Since drastically tightening gun ownership laws after the 1996 Port Arthur massacre, Australia has had no further mass shootings. It’s worth mentioning, however, that in 2002 a mentally disturbed student entered Monash University and shot and killed two students (this limited death toll is apparently why the incident is not generally considered a “massacre” or “mass shooting.”) He was prevented from killing any more because a lecturer and some students tackled him. He had six handguns; the Virginia Tech shooter only had two. If it wasn’t for the bravery and quick-thinking of those in the room with him, the incident could have been far worse.

I mention this not to say that our gun laws are ineffectual or useless or that they should be repealed, but as an example of how random mass shootings are – as we all know, the worst in history didn’t take place in the US at all, but in Norway, a bastion of liberal, left-wing gun control.
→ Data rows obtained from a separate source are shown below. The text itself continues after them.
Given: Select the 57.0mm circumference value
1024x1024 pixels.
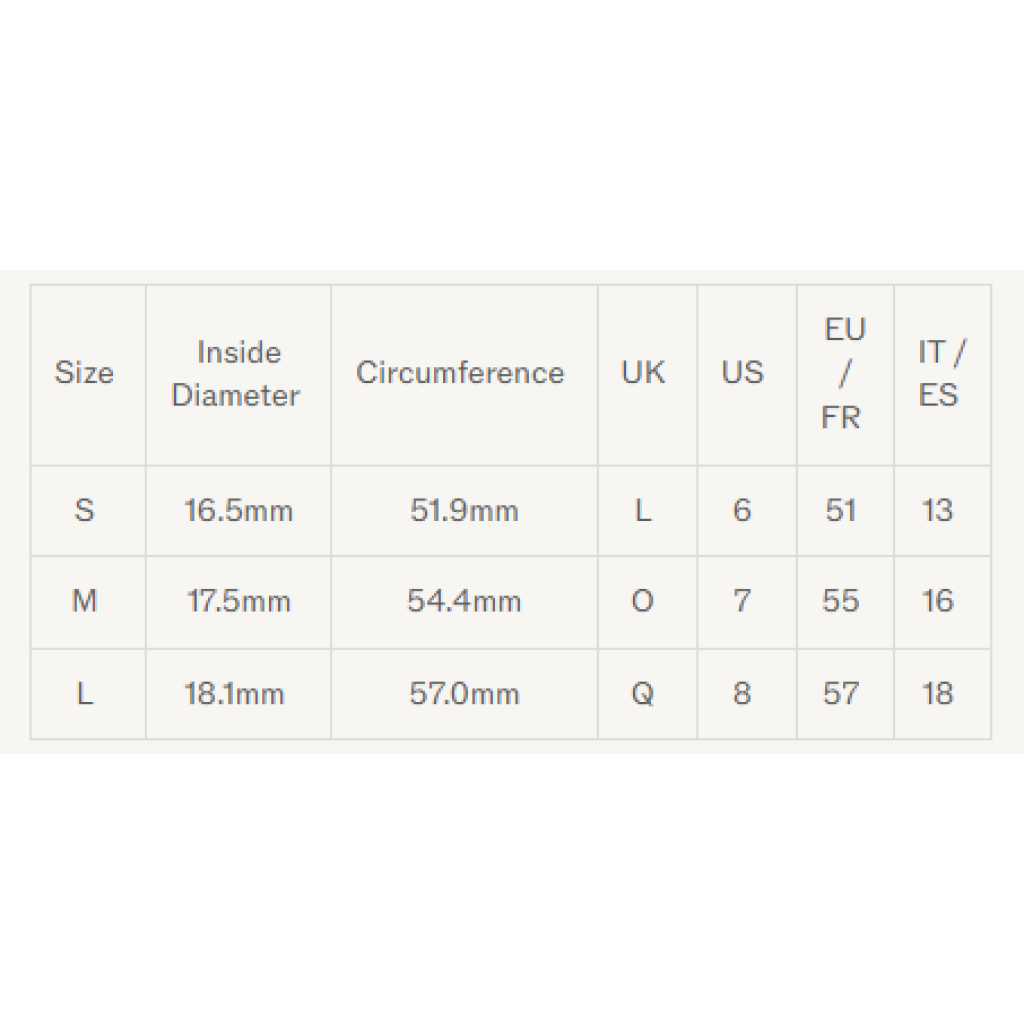Looking at the screenshot, I should click(x=464, y=694).
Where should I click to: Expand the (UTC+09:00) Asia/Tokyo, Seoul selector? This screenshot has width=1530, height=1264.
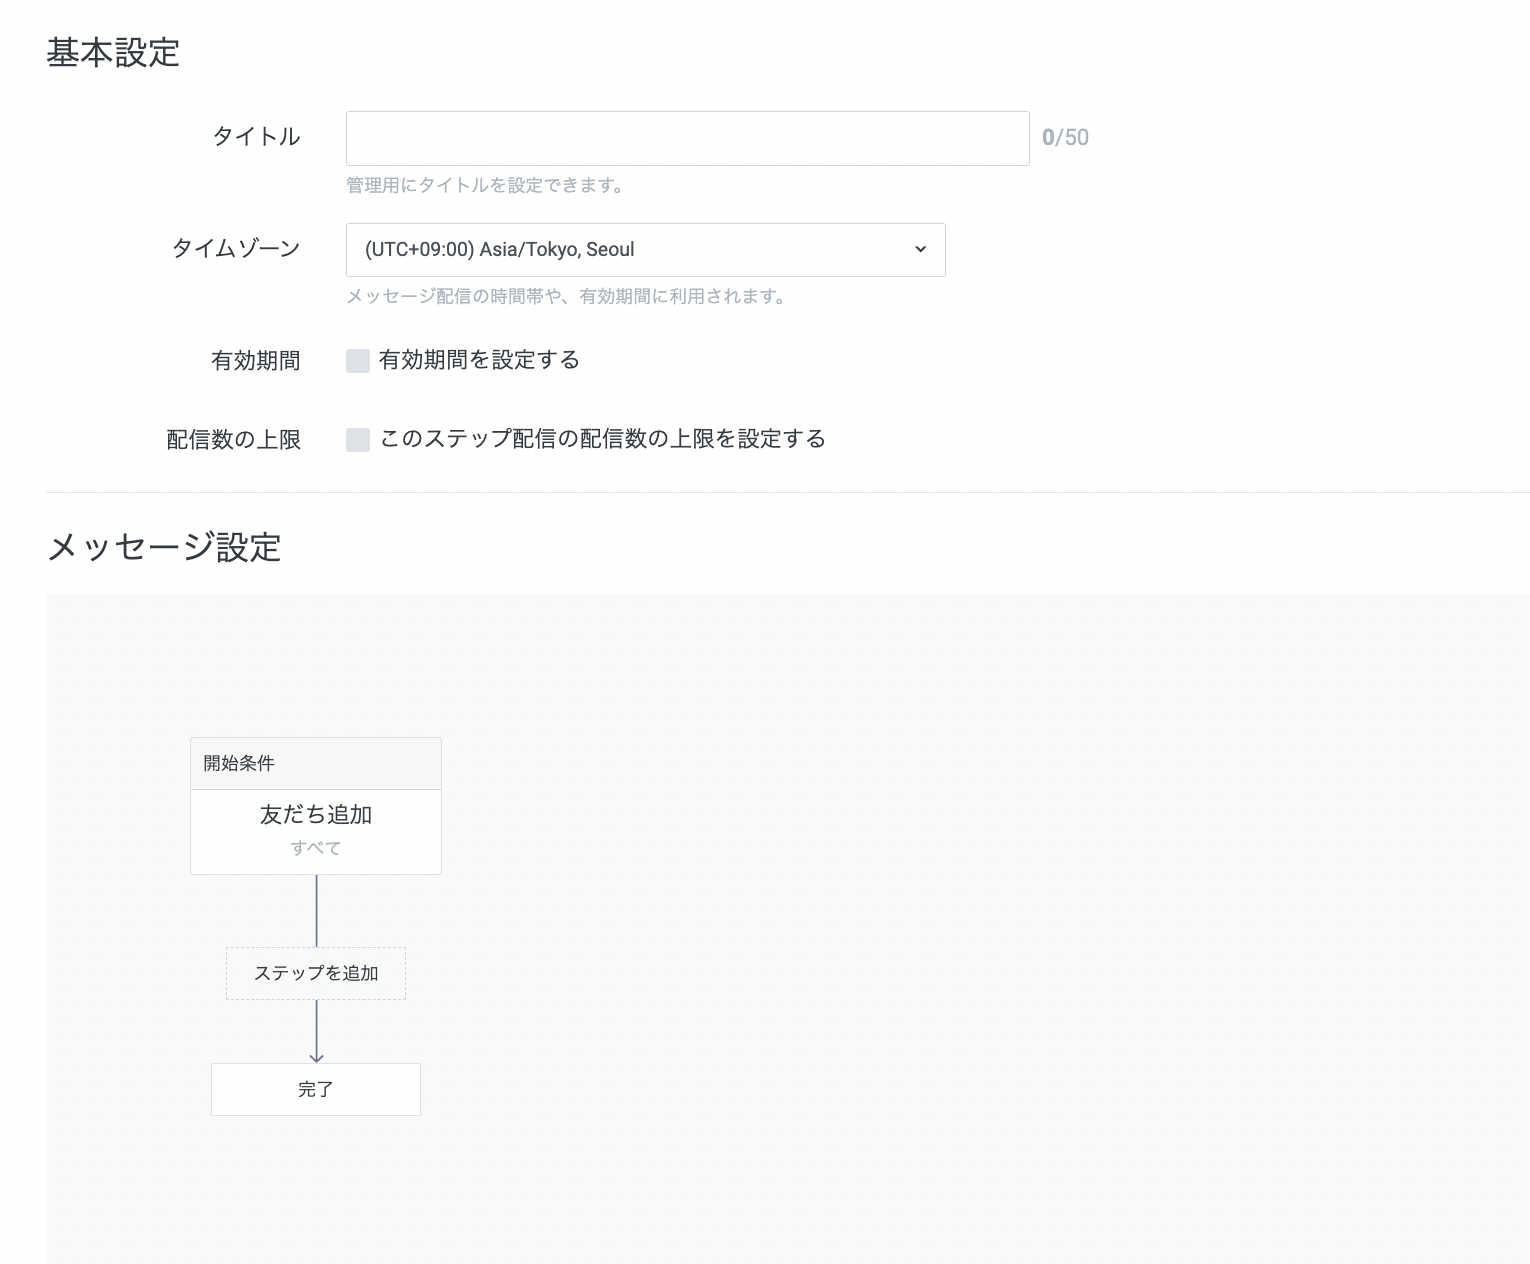pos(645,249)
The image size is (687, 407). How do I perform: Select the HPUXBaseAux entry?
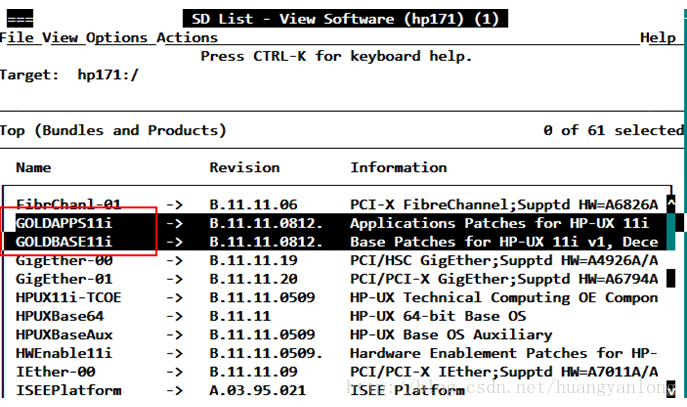[x=64, y=335]
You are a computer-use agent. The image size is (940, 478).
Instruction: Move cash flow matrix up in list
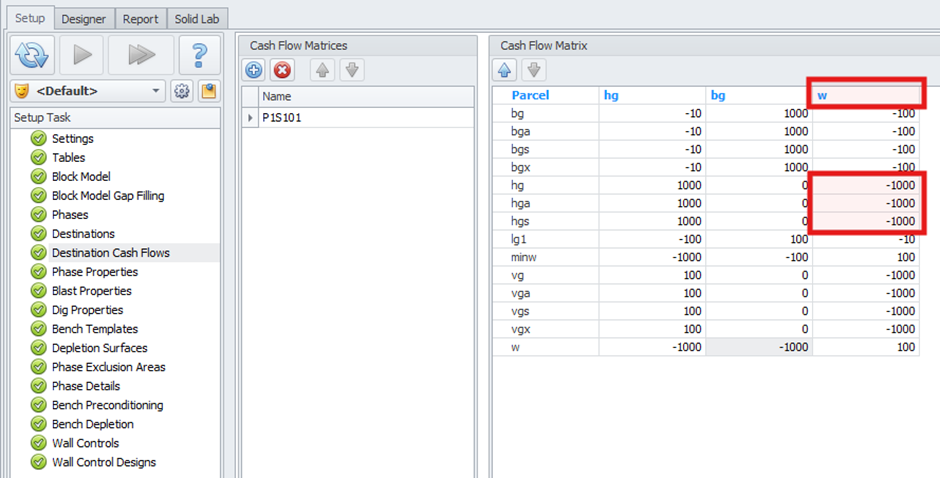(x=324, y=70)
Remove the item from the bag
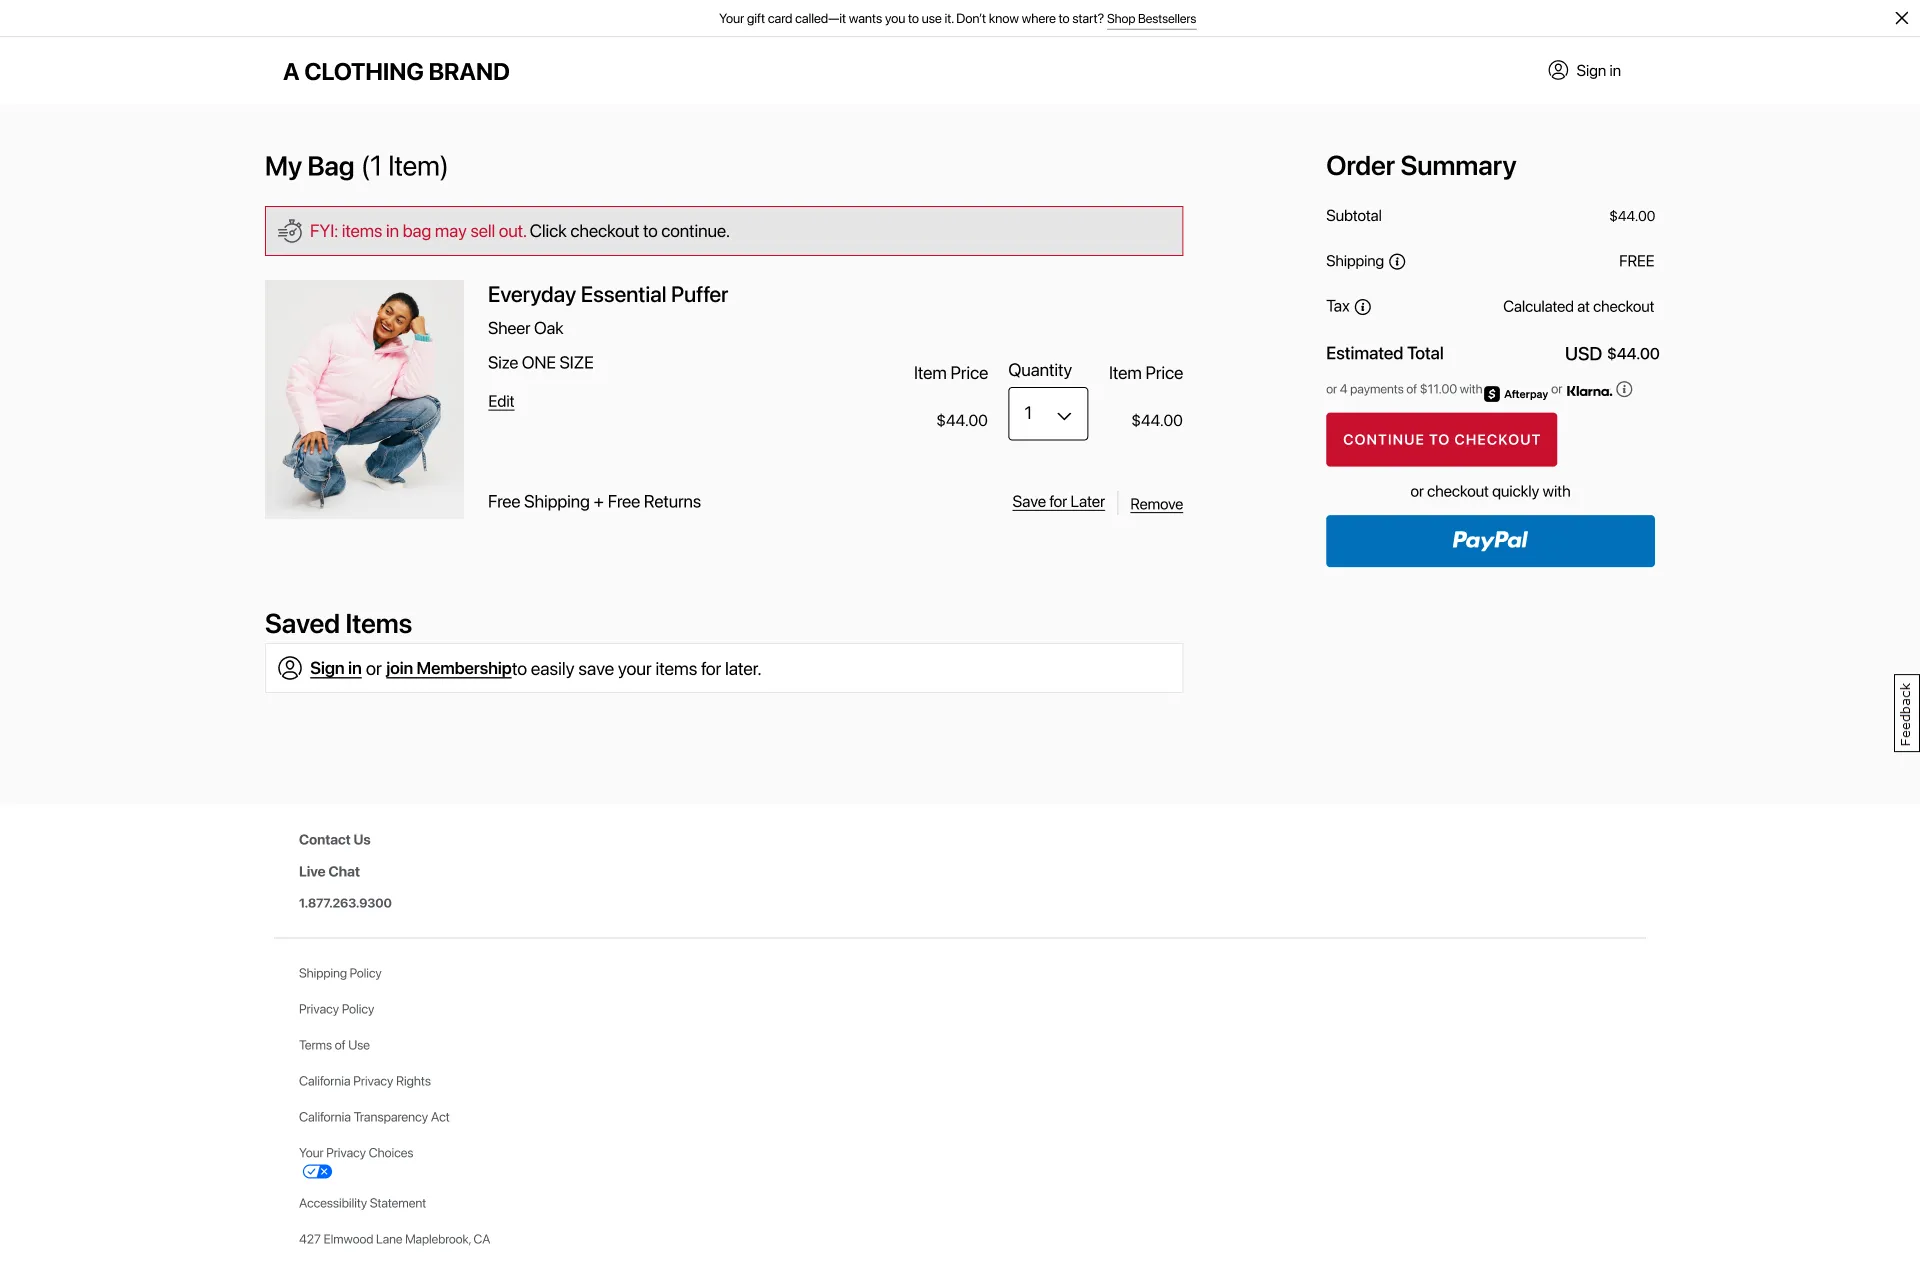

There are more factors involved than the accessibility of firearms, and while we can control them to some extent, we can never truly prevent them.

But gun control isn’t about mass shootings – or at least, it shouldn’t be. The issue is always viewed through that big, lurid prism of body counts and police stand-offs, which make global headlines and bring the pundits into the studios to talk about how this might be a catalyst for change. But the vast majority of America’s gun violence victims don’t go down at the hands of a crazed mass shooter. They die in ones and twos, on street corners in black neighbourhoods, in botched armed robberies, in domestic disputes or arguments that turn violent.

Those are the facts of the matter. Senator Leyonhjelm doesn’t want “a calm and measured discussion” any more than the Americans on Twitter who saw a hostage crisis unfolding, attached it to one of the only things they know about Australia, and decided it was a good time to push their own political agenda. Leyonhjelm is a libertarian purist who bases his beliefs on abstract philosophy rather than real-world facts; what he wants is guns back in people’s hands, irrelevant of the plain statistics which prove that Australia’s gun laws have saved lives.

Like so many Americans, Leyonhjelm wishes the statistics told a different story. But they don’t.